Pulse oximeters are relatively inexpensive and provide continuous information about pulse rate and hemoglobin saturation. Pulse oximetry has limitations that need to be understood by the anesthetist. The monitor does not tell you about respiratory depression until respiratory function has deteriorated to the point hemoglobin desaturates. This occurs very near lethal respiratory failure when inspiring high concentrations of oxygen and may be accompanied by apnea. End-tidal CO2 increases very early and therefore is a much more useful indicator of respiratory function. Additionally, pulse oximeters are affected by motion and can be impaired by pigment. This leads to a relatively high rate of false alarms.
Pulse oximeters are extremely useful for monitoring patients at risk of hypoxia. These include animals with respiratory disease, anemia, PDA, and pneumo- or hydrothorax. Additionally, pulse oximeters can be very good at detecting hypoxemia associated with lowered inspired oxygen concentrations (as occurs when disconnecting animals from the anesthetic machine).

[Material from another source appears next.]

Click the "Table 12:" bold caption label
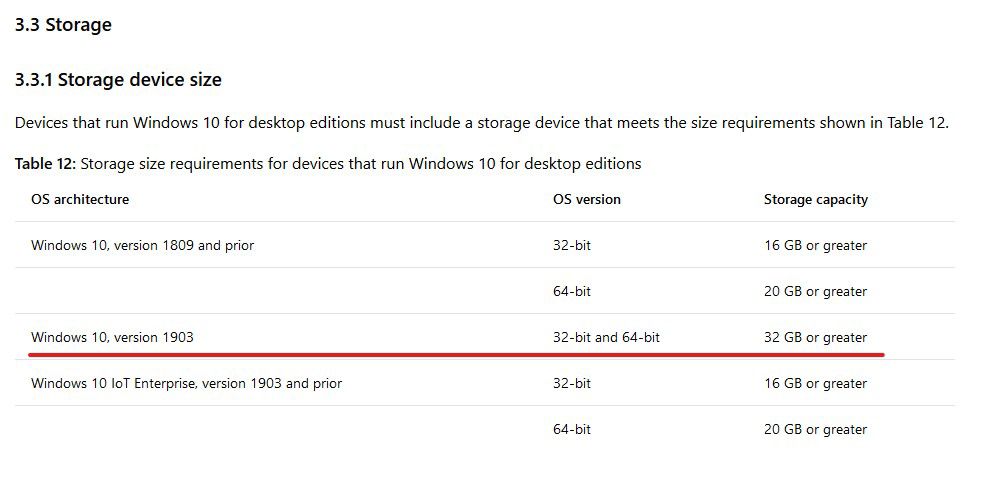989x478 pixels. point(45,164)
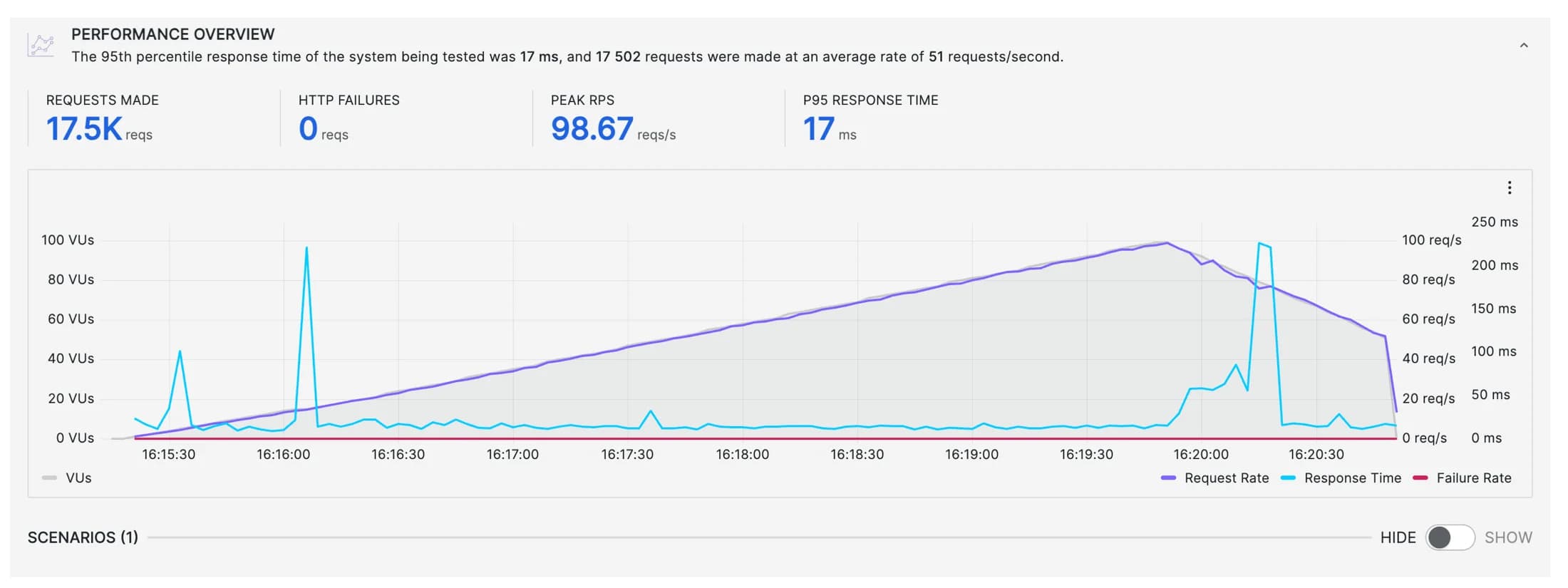Toggle Request Rate series in legend
Screen dimensions: 1568x588
pos(1226,478)
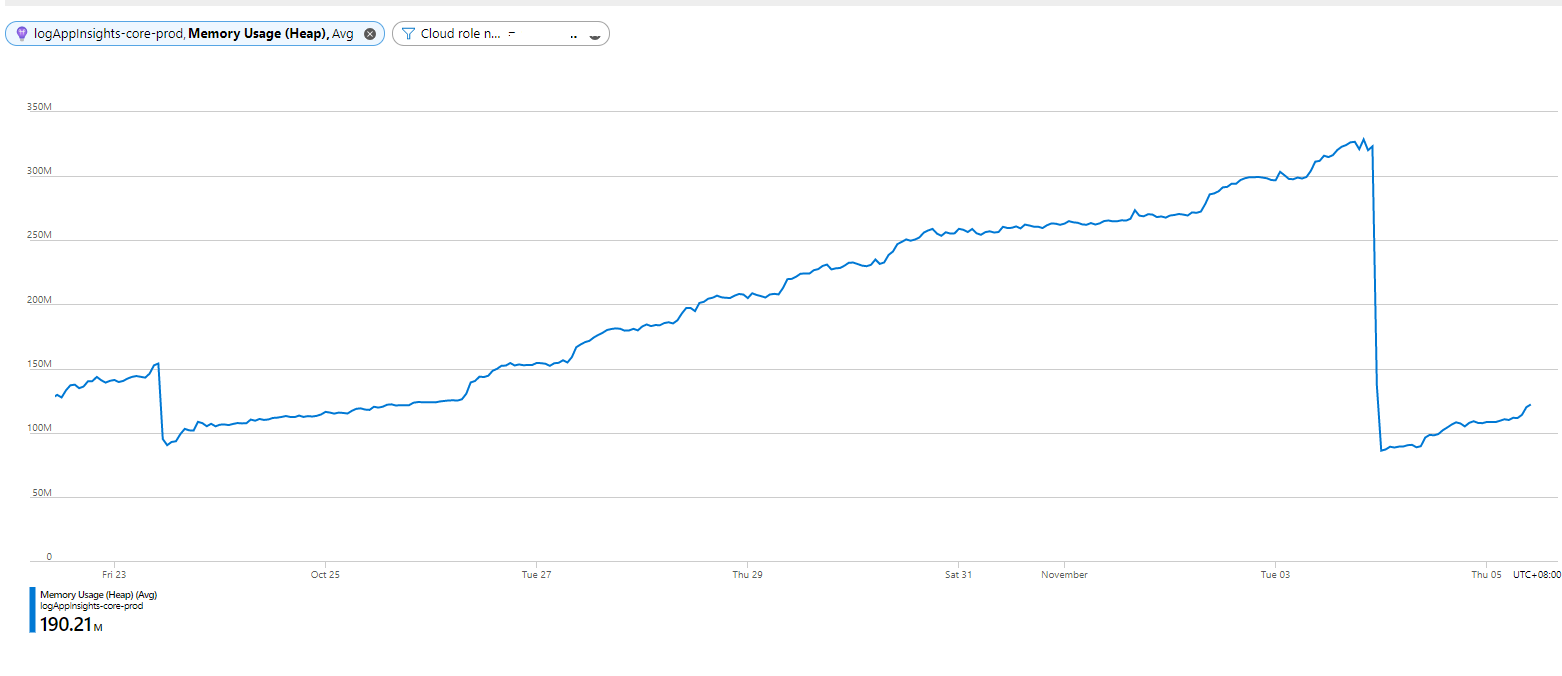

Capnometry is the numerical display of the end-tidal carbon dioxide partial pressure. Capnography is numerical and graphical display of the same information. Capnography can provide more information about airway and machine function, but also costs more. End-tidal CO2 partial pressure will generally be 5-10 mmHg below arterial PCO2 as measured with a blood gas (except with some lung pathologies and open thoracic procedures). This allows non-invasive measurement of the ability of the respiratory system to excrete carbon dioxide (usually indicative of respiratory function). Most anesthetics are respiratory depressants and end-tidal CO2 allows early detection of respiratory impairment so appropriate intervention can occur (e.g., decreasing anesthetic dose or controlled ventilation) before the problem becomes significant.